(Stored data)
[Start of section]
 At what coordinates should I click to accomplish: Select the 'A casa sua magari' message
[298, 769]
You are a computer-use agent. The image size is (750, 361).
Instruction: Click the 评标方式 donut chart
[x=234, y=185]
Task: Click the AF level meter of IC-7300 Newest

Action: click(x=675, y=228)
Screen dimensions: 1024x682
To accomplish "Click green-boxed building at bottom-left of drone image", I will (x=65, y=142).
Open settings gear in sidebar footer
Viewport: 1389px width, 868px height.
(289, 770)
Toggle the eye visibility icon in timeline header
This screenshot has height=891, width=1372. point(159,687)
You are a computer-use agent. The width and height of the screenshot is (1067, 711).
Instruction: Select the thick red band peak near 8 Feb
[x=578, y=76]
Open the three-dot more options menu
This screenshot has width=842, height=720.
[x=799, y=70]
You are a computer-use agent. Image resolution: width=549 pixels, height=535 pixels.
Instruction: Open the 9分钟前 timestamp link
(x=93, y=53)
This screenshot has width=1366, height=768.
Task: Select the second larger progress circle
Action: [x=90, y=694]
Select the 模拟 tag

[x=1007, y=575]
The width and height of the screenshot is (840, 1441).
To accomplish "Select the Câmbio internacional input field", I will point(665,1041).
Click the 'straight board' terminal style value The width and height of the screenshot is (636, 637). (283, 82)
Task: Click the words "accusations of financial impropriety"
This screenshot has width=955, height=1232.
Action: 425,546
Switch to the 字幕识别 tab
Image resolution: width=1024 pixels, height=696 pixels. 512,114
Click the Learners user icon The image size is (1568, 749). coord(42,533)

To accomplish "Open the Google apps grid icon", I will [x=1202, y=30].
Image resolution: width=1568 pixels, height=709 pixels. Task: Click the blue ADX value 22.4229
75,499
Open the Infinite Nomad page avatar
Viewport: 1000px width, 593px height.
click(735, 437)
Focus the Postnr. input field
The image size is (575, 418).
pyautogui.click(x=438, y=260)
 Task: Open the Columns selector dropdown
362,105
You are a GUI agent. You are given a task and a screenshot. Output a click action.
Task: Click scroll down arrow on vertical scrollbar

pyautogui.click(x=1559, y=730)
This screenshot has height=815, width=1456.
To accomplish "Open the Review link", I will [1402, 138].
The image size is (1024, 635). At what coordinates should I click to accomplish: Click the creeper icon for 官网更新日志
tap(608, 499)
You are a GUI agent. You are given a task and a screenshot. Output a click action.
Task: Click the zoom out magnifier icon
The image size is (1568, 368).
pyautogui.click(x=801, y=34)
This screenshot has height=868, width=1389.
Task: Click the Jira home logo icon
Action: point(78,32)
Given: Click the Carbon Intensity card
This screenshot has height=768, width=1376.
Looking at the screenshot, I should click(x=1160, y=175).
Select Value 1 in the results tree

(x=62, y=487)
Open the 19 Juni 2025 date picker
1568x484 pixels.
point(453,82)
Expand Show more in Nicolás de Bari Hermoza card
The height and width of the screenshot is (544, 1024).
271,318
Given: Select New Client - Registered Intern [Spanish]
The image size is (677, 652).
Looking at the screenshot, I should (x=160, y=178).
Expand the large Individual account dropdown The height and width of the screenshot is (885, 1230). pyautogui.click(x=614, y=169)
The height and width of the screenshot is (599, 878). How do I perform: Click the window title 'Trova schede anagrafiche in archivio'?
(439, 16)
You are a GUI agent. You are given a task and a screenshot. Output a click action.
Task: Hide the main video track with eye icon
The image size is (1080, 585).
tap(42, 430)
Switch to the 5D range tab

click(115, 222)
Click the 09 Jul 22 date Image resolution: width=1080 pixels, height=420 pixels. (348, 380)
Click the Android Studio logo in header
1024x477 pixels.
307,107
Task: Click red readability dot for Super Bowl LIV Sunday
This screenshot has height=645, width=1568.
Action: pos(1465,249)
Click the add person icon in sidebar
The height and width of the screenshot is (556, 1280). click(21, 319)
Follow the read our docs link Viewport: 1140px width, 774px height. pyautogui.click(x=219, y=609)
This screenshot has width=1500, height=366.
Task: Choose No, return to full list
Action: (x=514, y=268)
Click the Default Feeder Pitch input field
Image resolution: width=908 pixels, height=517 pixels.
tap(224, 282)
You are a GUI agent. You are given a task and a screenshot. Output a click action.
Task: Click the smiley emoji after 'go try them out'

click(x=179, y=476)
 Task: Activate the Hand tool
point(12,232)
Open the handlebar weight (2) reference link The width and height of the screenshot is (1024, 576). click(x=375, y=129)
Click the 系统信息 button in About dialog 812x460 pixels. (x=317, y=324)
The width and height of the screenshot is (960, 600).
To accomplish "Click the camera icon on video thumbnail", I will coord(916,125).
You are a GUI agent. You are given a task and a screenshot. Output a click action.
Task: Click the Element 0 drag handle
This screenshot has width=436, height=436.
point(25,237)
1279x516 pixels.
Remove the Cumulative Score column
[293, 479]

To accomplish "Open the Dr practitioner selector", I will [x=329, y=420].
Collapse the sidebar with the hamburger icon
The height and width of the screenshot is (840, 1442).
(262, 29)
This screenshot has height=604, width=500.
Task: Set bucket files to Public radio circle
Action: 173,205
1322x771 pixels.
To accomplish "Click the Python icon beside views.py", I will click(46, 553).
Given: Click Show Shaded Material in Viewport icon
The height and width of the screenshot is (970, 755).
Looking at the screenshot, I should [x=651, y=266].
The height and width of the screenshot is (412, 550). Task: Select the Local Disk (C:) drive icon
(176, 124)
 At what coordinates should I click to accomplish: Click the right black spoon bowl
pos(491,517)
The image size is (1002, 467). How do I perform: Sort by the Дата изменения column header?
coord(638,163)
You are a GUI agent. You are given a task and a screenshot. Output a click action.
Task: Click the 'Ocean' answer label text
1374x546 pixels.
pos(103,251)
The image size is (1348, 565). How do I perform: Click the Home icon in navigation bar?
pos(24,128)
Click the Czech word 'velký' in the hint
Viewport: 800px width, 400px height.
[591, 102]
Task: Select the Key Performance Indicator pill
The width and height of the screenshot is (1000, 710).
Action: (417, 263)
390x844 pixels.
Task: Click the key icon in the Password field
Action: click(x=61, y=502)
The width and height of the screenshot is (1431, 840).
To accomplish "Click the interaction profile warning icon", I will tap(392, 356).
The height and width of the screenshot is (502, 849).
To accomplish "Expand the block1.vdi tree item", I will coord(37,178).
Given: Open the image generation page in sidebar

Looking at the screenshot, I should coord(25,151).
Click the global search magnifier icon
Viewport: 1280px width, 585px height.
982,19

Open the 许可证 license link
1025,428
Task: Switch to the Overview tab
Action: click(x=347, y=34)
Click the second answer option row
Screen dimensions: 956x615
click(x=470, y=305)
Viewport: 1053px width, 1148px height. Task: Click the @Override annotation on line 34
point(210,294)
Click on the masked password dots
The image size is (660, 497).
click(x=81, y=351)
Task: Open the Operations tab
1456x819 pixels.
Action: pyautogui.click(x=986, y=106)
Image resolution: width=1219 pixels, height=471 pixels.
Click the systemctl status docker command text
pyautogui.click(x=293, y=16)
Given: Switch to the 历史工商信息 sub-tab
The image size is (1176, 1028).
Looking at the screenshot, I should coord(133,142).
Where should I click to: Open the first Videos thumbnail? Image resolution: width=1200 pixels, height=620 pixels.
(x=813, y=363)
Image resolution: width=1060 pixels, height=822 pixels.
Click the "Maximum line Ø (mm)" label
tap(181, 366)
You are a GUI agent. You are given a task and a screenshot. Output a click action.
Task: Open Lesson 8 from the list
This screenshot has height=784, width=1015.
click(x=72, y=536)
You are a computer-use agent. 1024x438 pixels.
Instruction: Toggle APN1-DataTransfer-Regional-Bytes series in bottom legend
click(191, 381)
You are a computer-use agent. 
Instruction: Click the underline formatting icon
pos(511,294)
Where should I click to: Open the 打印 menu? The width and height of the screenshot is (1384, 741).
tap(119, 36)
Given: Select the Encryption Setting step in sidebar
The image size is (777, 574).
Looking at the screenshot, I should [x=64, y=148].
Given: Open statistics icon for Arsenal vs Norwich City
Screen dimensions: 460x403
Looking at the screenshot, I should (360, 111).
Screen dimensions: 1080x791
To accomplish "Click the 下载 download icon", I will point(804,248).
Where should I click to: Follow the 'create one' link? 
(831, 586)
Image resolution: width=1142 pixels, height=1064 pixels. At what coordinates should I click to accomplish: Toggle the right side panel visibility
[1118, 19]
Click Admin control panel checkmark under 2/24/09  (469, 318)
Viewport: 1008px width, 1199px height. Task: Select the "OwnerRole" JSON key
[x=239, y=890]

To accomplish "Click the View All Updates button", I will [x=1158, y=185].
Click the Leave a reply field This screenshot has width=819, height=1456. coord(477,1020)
[End of section]
• [PROBLEM TO SOLVE]: A line qualifies when it holds the word "magnifier"; report all qualifying lines from the records above.

• [OUTPUT FOR THIS TASK]:
Task: Click the zoom out magnifier icon
Click the global search magnifier icon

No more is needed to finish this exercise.